<<<<

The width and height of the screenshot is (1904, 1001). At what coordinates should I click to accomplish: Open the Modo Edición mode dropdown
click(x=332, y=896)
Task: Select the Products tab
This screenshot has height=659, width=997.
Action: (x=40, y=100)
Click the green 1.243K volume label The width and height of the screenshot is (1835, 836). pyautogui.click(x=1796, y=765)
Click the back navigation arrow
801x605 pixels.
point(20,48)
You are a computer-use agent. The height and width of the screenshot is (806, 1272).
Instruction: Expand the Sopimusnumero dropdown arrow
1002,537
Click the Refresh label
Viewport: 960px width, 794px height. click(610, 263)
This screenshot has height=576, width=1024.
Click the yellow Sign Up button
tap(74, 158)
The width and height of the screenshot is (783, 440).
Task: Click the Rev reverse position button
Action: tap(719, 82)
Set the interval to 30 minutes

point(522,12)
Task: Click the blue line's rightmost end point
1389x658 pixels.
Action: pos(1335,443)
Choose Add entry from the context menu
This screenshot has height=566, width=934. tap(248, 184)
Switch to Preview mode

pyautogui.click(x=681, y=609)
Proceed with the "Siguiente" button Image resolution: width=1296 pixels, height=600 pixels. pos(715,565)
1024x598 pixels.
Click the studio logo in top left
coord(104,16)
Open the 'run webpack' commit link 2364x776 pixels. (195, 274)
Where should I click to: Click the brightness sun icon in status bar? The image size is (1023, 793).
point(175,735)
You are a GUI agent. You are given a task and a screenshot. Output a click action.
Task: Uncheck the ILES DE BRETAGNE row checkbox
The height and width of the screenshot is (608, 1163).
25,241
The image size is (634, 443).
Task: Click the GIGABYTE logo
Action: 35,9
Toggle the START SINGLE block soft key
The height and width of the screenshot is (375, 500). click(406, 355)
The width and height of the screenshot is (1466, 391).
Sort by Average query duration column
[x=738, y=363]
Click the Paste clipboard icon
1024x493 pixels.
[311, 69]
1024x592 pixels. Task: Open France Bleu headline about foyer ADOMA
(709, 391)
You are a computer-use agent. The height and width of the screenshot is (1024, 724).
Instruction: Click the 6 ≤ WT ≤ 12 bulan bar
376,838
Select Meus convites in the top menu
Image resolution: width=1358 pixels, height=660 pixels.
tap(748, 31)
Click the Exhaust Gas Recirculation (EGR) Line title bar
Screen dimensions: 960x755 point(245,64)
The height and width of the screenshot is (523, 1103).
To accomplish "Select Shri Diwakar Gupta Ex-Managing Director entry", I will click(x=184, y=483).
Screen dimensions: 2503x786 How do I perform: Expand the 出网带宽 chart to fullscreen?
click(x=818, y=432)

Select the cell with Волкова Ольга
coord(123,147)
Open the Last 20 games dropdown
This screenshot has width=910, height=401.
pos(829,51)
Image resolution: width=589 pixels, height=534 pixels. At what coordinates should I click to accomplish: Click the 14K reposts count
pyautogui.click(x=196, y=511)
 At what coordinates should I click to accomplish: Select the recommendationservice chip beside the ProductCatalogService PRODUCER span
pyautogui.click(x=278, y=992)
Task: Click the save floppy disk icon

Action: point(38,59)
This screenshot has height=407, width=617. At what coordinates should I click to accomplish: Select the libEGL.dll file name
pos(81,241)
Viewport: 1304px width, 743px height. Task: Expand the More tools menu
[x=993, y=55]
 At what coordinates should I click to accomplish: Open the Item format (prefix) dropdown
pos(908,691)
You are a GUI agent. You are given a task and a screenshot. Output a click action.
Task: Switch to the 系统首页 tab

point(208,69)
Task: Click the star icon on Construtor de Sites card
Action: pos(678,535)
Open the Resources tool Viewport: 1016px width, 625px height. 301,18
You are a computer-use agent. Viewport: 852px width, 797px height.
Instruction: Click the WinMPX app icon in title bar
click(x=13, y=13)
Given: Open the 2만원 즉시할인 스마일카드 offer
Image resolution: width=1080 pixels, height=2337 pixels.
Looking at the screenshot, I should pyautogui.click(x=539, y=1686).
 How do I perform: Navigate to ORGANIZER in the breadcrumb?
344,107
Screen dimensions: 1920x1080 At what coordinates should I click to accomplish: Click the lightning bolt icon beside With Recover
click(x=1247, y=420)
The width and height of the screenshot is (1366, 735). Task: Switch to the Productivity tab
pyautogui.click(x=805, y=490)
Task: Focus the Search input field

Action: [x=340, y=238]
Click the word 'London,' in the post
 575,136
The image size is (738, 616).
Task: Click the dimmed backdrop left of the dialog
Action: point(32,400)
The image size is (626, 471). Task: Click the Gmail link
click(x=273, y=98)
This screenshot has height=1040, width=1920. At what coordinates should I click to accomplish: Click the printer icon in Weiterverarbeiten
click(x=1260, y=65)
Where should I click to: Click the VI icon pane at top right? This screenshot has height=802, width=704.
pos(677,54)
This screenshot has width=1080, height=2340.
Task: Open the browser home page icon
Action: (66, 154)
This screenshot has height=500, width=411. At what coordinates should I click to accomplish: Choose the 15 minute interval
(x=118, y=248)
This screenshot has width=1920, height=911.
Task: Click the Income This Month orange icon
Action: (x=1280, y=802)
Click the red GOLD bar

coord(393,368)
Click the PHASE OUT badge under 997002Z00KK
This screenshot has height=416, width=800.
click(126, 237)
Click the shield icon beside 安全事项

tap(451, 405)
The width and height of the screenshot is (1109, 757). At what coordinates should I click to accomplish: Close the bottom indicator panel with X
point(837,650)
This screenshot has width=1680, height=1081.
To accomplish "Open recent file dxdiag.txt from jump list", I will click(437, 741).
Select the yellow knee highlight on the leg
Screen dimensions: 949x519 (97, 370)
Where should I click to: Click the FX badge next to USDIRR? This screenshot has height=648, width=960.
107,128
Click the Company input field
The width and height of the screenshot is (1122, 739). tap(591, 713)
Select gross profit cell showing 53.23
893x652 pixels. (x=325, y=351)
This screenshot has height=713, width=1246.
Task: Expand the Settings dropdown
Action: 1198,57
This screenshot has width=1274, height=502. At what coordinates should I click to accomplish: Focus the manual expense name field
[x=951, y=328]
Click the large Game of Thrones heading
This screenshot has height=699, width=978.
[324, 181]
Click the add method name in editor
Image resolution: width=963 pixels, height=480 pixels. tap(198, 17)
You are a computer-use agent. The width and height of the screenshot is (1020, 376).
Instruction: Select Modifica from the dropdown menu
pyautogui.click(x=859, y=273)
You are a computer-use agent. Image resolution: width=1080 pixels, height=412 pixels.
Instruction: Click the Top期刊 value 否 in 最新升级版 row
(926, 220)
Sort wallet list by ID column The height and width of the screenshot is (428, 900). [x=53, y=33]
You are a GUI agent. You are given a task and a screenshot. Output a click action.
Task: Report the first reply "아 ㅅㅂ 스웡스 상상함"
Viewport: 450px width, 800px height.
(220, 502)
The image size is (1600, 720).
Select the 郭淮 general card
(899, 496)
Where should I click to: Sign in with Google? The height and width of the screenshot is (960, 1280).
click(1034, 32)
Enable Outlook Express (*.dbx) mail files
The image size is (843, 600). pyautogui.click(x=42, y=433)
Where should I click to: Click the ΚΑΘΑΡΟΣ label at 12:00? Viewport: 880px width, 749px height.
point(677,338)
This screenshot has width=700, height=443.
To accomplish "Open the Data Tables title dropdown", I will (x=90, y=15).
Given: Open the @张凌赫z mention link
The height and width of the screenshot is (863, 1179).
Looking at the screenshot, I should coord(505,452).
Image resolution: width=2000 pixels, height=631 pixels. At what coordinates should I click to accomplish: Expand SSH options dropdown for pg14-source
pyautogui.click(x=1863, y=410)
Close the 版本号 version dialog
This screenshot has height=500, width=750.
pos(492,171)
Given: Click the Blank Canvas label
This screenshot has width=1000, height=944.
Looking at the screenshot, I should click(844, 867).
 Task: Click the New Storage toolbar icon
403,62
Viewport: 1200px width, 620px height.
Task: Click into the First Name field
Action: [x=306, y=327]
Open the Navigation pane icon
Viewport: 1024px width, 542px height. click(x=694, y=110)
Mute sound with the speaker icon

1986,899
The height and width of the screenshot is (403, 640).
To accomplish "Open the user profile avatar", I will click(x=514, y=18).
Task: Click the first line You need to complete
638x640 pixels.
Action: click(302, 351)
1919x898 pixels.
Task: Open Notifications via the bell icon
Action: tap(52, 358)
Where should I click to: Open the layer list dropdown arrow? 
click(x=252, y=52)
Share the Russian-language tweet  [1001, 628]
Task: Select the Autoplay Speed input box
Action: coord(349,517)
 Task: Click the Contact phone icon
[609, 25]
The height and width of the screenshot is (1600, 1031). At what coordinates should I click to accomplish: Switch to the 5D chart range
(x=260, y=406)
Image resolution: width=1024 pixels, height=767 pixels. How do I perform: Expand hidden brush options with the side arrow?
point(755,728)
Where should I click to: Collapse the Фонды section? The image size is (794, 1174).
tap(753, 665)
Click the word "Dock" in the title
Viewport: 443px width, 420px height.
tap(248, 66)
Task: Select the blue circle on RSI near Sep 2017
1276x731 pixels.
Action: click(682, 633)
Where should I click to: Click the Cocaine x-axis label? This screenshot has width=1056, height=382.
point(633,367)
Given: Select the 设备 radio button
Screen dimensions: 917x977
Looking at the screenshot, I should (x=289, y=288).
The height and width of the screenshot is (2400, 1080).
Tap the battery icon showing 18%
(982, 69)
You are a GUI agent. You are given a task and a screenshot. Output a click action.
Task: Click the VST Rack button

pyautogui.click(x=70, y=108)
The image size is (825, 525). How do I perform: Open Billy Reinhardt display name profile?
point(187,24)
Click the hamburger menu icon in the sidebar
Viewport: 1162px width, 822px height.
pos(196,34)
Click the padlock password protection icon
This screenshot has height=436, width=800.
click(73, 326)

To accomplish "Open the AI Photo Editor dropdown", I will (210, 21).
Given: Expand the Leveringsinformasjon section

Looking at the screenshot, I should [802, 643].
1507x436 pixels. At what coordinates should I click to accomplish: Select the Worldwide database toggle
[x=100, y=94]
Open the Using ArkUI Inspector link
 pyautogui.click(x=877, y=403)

>>>>

-- EXERCISE PROMPT --
Look for the string "computer" in the entries above. Copy every line that has it.

-- RESPONSE TO THIS TASK --
You are a computer-use agent. The height and width of the screenshot is (806, 1272).
You are a computer-use agent. The height and width of the screenshot is (1024, 724).
You are a computer-use agent. Viewport: 852px width, 797px height.
You are a computer-use agent. The width and height of the screenshot is (1020, 376).
You are a computer-use agent. Image resolution: width=1080 pixels, height=412 pixels.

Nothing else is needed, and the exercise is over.